What’s the Fastest Way Around Chicago? That Depends, Says New Map

Wicker Park in green will get you there
Wicker Park, in green, is one starting point where much of the city is fastest to reach by bicycle.

Researchers at the MIT Media Lab published an interactive map this week that shows a new way to measure access across Chicago via different transportation modes. Instead of assessing how far one can travel by a certain mode, like a previous online map has shown, or showing the cost of travel, this map looks solely at relative travel time across four modes.

Click on any census block group within city limits, and the map will show you what mode would be the fastest way to every other part of the city, and uses shading to show how long that mode will take. The map uses data from Google Maps’s Directions service.

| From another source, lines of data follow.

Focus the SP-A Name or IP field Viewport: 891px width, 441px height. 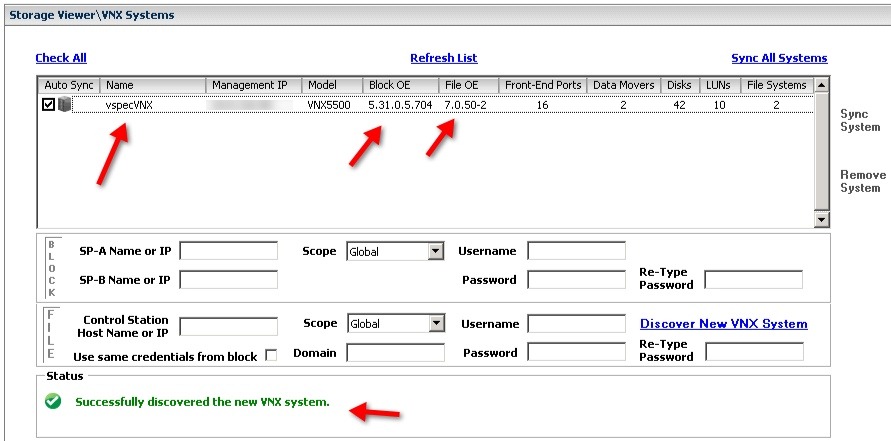point(228,251)
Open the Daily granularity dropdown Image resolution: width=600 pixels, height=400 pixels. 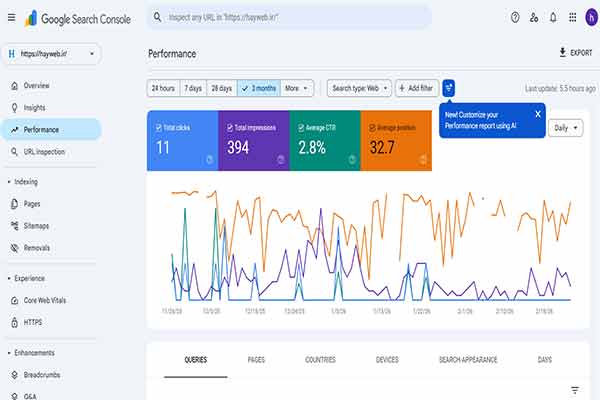[x=566, y=128]
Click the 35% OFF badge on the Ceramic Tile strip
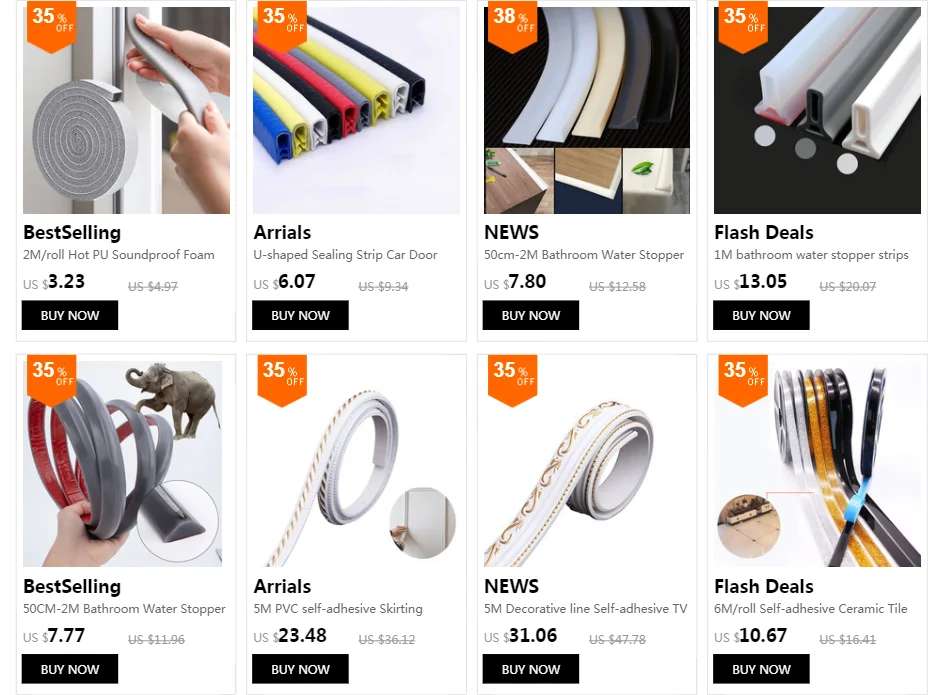This screenshot has width=943, height=695. pyautogui.click(x=743, y=380)
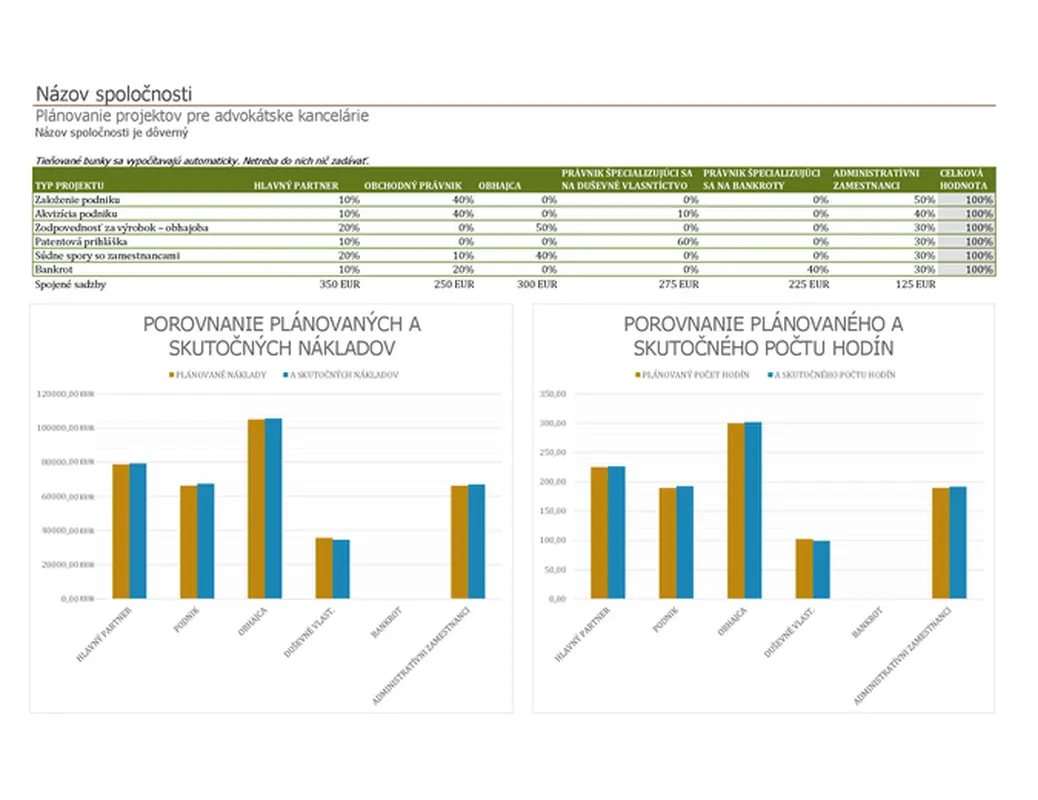Click the planned and actual hours chart title
1038x800 pixels.
(x=763, y=336)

Walking is only the fastest way to get anywhere within the block group you choose, while bicycling is the fastest transportation mode to any place up to two miles away. Most places in Chicago are reached quickest by driving: In a 227-square-mile city like Chicago, most of the city’s area is going to be more than two miles away. Also, dozens of square miles of the city are not particularly useful or easy to reach, like Wolf Lake or the runways at O’Hare airport. 

But in many relatively central neighborhoods, bicycling can be the quickest way to access a good chunk of the city.

Start in Wicker Park, and you’ll find that bicycling is the fastest way to reach 10.1 percent of Chicago, an area spanning from the Gold Coast to Ravenswood to the edge of Austin. Start in Lakeview, and that drops down to 5.9 percent, in part because Lake Michigan means that half of the bikeable area is underwater.

Altgeld Gardens
The map shows the fastest modes from Altgeld Gardens.

It appears, though, that the corner of Chicago which wins the prize for having the most bike-accessible area is tucked away on the southwest side. Two different areas — an industrial part of Bridgeport, and the area around Marie Curie high school — can reach 11.3 percent of the city fastest by bicycle. This is perhaps because, from those points, public transit is the fastest option to nowhere.

Chicago’s breadth relative to other cities becomes very apparent when comparing these bikesheds. For one patch of the Capitol Hill neighborhood in Washington, D.C., bicycling is the fastest way to reach 62.7 percent of the city. D.C.’s much smaller size (63 square miles) and square shape puts much more of the city within that two-mile radius.

Surprisingly, even from the core of downtown near Willis Tower, driving is the fastest way to reach 95.1 percent of the city, while transit wins for only 1.3 percent of the city, walking for 0.2 percent, and bicycling for 3.4 percent. This might be because it’s surrounded by so many high-speed streets and highways that driving, especially without considering traffic, appears to be fast.

How far can you go by transit from Willis Tower and still get there faster than if you drove? Within the city, one spot shows up at 95th Street in Beverly, where Metra’s Rock Island District route is the quickest way downtown. Even though Beverly’s  also adjacent to interstate I-57, the train still gets you there faster.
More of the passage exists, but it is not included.